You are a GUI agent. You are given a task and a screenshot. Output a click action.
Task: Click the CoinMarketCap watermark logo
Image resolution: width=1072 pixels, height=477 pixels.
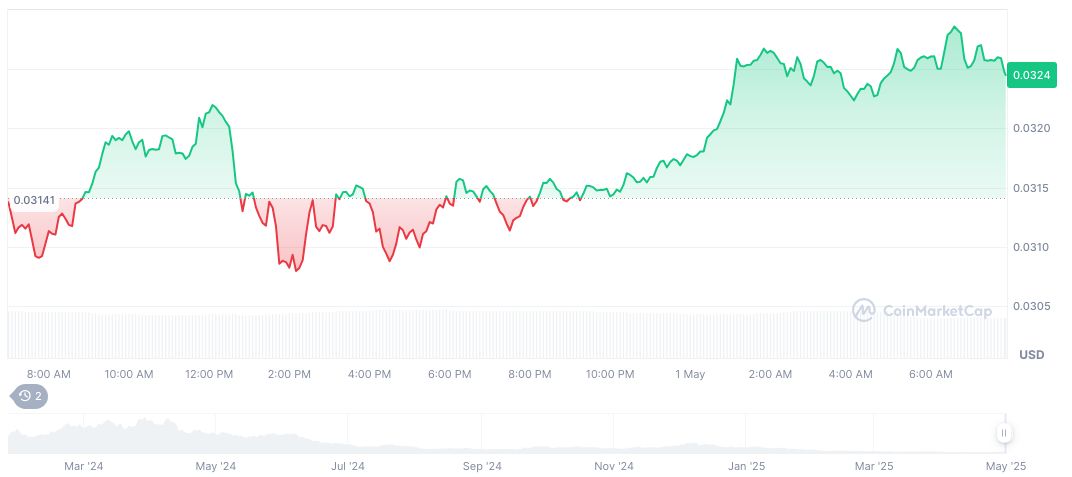click(x=922, y=311)
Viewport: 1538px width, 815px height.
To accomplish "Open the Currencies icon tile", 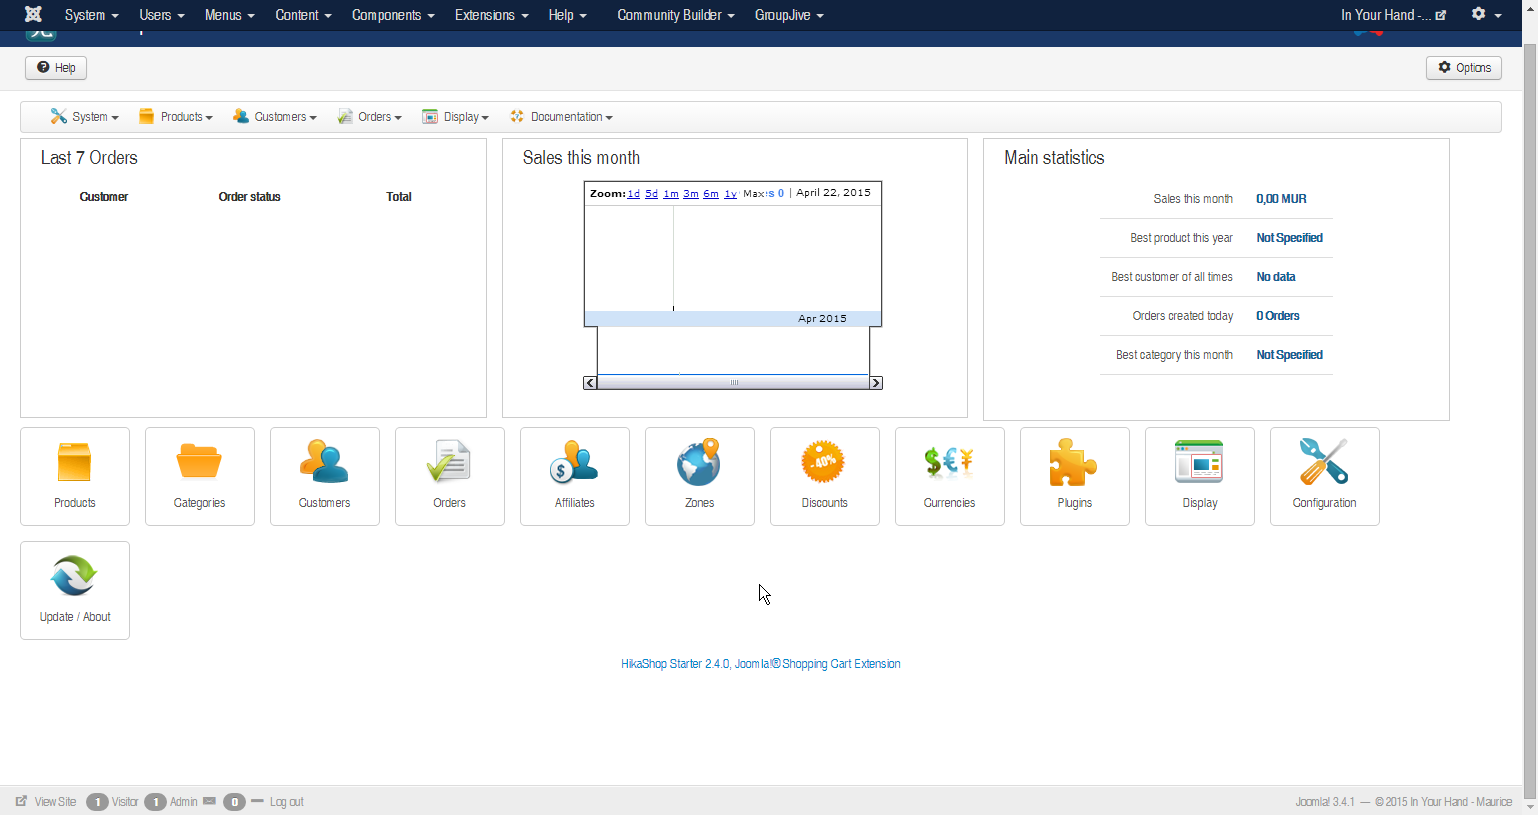I will (x=950, y=475).
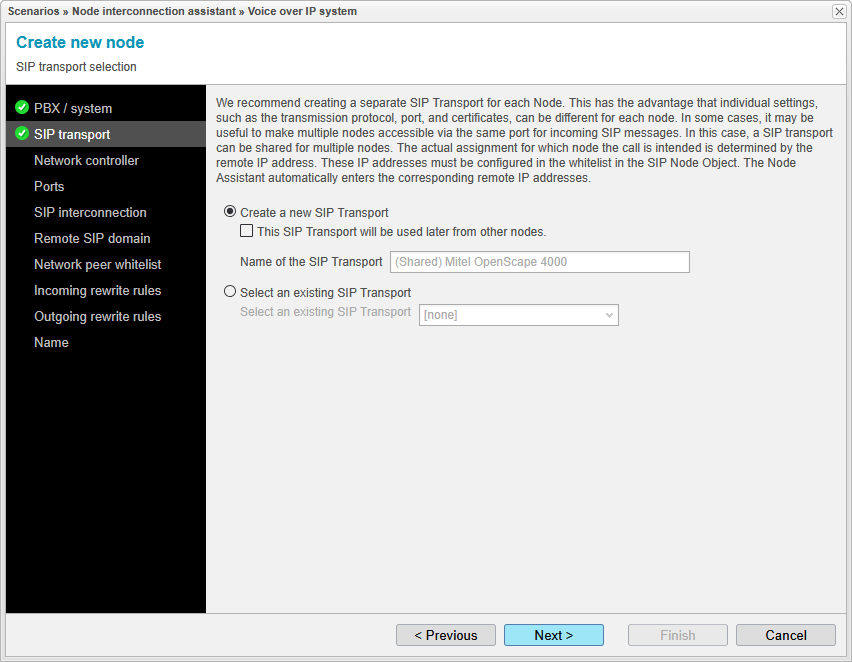Select the Create a new SIP Transport option
The image size is (852, 662).
[230, 212]
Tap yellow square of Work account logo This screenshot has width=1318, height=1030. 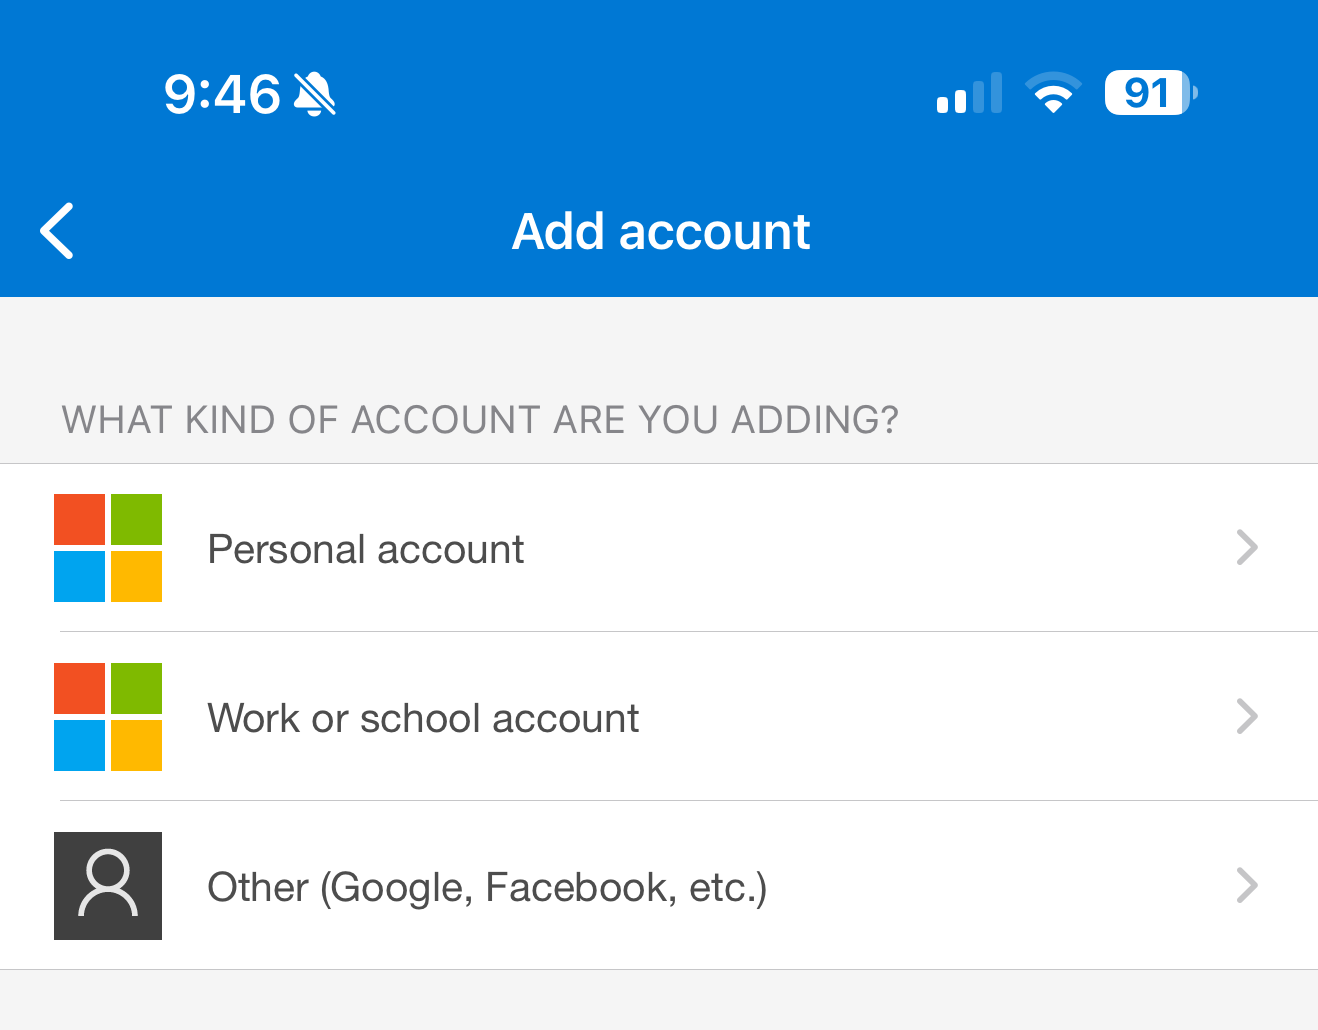point(136,745)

-------

Task instructions:
Restate word for word every line from the top of the entries above to the line with "Viewport: 1538px width, 815px height.", inclusive, and skip any pictures.

Reply:
You are a GUI agent. You are given a task and a screenshot. Output a click action.
Task: Click the CoinMarketCap watermark logo
Image resolution: width=1072 pixels, height=477 pixels.
click(x=922, y=311)
Viewport: 1538px width, 815px height.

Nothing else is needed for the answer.